3. — Same — City's Liability — Notice Not Necessary.
Where a city charter provided that the city should not be liable for any injuries sustained by reason of defective condition of sidewalks, etc., unless such condition should have continued for ten days after notice to certain city authorities, and the city sold certain fences on property through which a street was opened, and authorized the purchaser to remove them, which he did within the knowledge of the city, but he failed to fill a hole left where a fence post was removed, just beside the sidewalk, and a pedestrian stepped into the hole, the charter provision had no application to such case, and did not protect the city, although no notice of the hole had been given, since the act of the purchaser was to be considered the act of the city.
4. — Practice on Appeal — Verdict Directed.
Where the trial court has directed a verdict the question of error in refusing charges is not in the case on appeal.

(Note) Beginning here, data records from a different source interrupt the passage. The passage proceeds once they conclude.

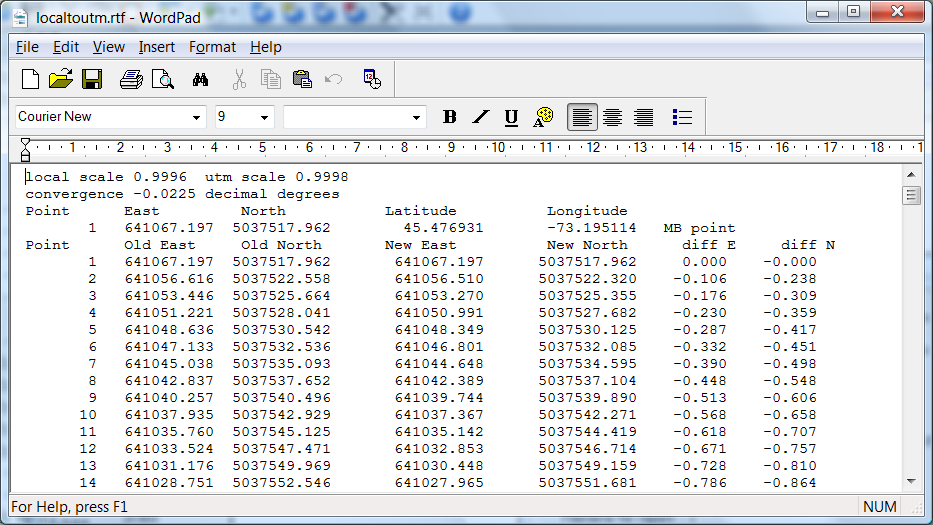
Task: Open the Insert menu
Action: 156,47
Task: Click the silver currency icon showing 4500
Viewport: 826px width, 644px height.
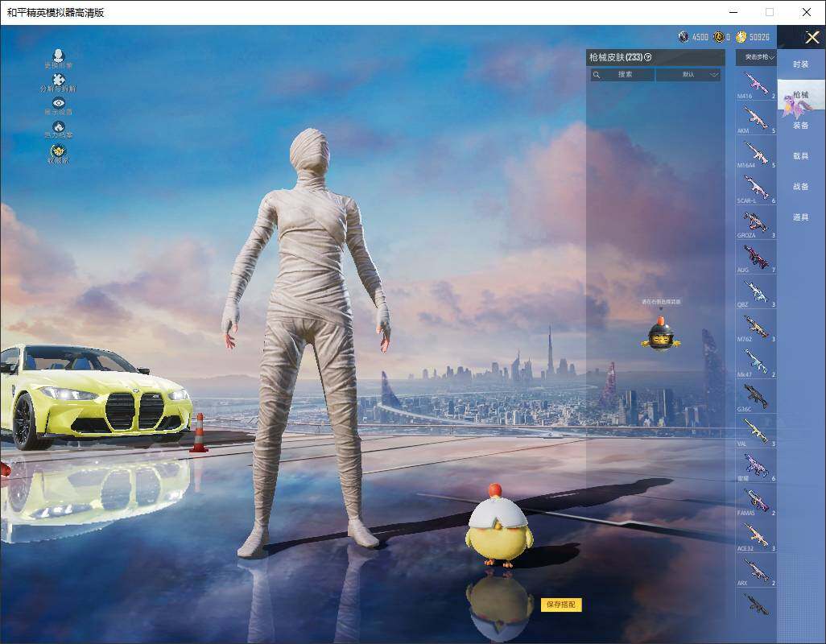Action: tap(684, 37)
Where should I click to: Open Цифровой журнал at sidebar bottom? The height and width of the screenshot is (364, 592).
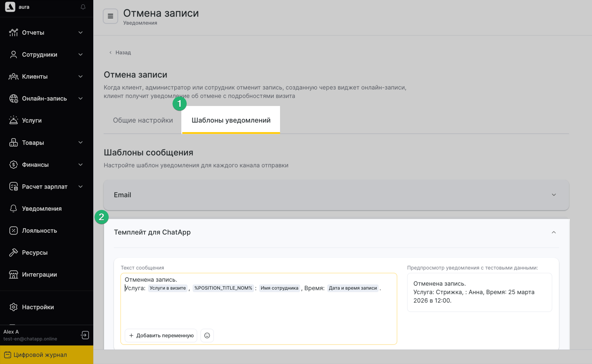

Appeal from Harris. Tried below before Hon. C. E. Ashe.
Reversed and Remanded.
Kirby, Martin Eagle and C.B. Martin, for appellant.
Stewart Stewart Lockett and Joe M. Sam, for appellee.

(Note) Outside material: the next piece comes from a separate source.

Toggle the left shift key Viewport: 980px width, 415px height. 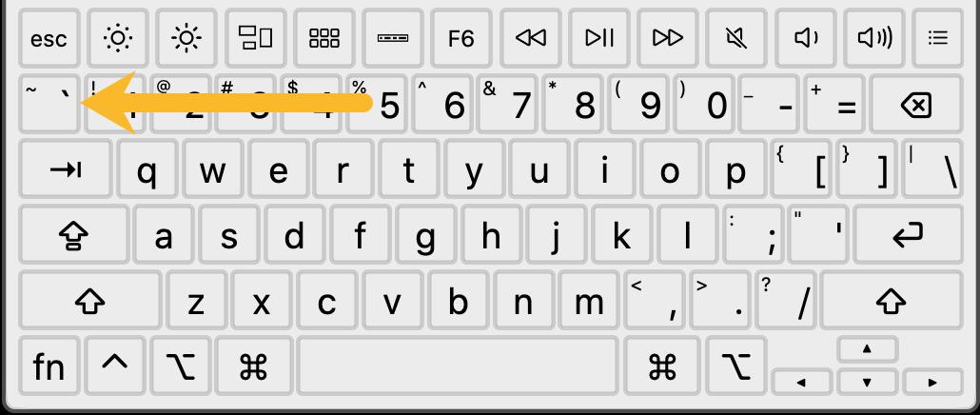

This suit was brought by H. C. Still against the city of Houston to recover damages for personal injuries alleged to have been sustained by him as a resut of a defective sidewalk along one of the public streets of the city of Houston, the defect being due to the negligence of the city. The answer of the city contained a general denial, and a special plea to the effect that, by the force of one of its charter provisions, it was exempt from liability resulting from defects in streets and sidewalks, except when they had been permitted to remain out of repair for ten days after written notice of the defect, the notice to be served on the mayor or street and bridge committee, and that no such notice had been given in this instance. After hearing the evidence adduced on the trial the court instructed the jury to return a verdict for defendant, and the resultant verdict was duly followed by a judgment in favor of the city. The reasons which induced the court to take this course do not appear, but as the plaintiff's evidence showed that he was injured on a public sidewalk in control of the city, and that the injury was due to an open post hole at the edge of the sidewalk, which had been there for months prior to the injury, we apprehend the court refused to submit to the jury the issues thus presented because no written notice had been shown as required by the charter provision pleaded, and because the court was of opinion the facts brought the case within the purview of that provision.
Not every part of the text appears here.